Dataset entries:
····················

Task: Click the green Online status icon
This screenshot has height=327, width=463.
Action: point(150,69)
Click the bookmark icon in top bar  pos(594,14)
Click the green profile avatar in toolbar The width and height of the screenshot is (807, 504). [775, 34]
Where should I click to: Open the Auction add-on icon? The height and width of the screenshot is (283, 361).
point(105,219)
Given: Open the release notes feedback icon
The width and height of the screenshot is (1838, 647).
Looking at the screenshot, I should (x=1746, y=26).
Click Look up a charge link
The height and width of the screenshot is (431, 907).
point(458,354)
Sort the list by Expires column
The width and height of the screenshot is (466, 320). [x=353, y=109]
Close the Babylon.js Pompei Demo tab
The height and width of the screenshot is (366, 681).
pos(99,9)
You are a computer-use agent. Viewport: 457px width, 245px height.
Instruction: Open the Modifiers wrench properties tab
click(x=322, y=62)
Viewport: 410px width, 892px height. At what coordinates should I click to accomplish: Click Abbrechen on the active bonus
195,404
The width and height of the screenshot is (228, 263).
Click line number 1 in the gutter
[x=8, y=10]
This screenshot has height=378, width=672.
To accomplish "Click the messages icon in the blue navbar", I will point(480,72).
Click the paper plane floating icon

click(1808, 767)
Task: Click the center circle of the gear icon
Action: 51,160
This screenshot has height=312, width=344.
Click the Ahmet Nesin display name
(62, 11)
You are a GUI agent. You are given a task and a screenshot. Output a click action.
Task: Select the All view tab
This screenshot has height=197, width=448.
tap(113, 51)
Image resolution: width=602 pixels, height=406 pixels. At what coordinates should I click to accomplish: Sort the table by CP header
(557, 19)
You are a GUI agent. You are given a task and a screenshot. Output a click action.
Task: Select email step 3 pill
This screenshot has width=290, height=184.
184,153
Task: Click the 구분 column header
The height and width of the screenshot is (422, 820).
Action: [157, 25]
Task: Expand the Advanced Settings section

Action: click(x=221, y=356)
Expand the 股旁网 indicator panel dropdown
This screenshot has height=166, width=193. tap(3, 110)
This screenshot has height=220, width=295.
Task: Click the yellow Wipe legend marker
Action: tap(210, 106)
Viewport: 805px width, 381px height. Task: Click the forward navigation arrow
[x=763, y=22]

····················

Task objective:
Each record above is to be reproduced word for word.

Exercise solution:
Task: Click the green Online status icon
This screenshot has height=327, width=463.
Action: point(150,69)
Click the bookmark icon in top bar  pos(594,14)
Click the green profile avatar in toolbar The width and height of the screenshot is (807, 504). [775, 34]
Where should I click to: Open the Auction add-on icon? The height and width of the screenshot is (283, 361).
point(105,219)
Given: Open the release notes feedback icon
The width and height of the screenshot is (1838, 647).
Looking at the screenshot, I should (x=1746, y=26).
Click Look up a charge link
The height and width of the screenshot is (431, 907).
point(458,354)
Sort the list by Expires column
The width and height of the screenshot is (466, 320). [x=353, y=109]
Close the Babylon.js Pompei Demo tab
The height and width of the screenshot is (366, 681).
pos(99,9)
You are a computer-use agent. Viewport: 457px width, 245px height.
Instruction: Open the Modifiers wrench properties tab
click(x=322, y=62)
Viewport: 410px width, 892px height. At what coordinates should I click to accomplish: Click Abbrechen on the active bonus
195,404
The width and height of the screenshot is (228, 263).
Click line number 1 in the gutter
[x=8, y=10]
This screenshot has height=378, width=672.
To accomplish "Click the messages icon in the blue navbar", I will point(480,72).
Click the paper plane floating icon

click(1808, 767)
Task: Click the center circle of the gear icon
Action: 51,160
This screenshot has height=312, width=344.
Click the Ahmet Nesin display name
(62, 11)
You are a GUI agent. You are given a task and a screenshot. Output a click action.
Task: Select the All view tab
This screenshot has height=197, width=448.
tap(113, 51)
Image resolution: width=602 pixels, height=406 pixels. At what coordinates should I click to accomplish: Sort the table by CP header
(557, 19)
You are a GUI agent. You are given a task and a screenshot. Output a click action.
Task: Select email step 3 pill
This screenshot has width=290, height=184.
184,153
Task: Click the 구분 column header
The height and width of the screenshot is (422, 820).
Action: [157, 25]
Task: Expand the Advanced Settings section

Action: click(x=221, y=356)
Expand the 股旁网 indicator panel dropdown
This screenshot has height=166, width=193. tap(3, 110)
This screenshot has height=220, width=295.
Task: Click the yellow Wipe legend marker
Action: tap(210, 106)
Viewport: 805px width, 381px height. Task: Click the forward navigation arrow
[x=763, y=22]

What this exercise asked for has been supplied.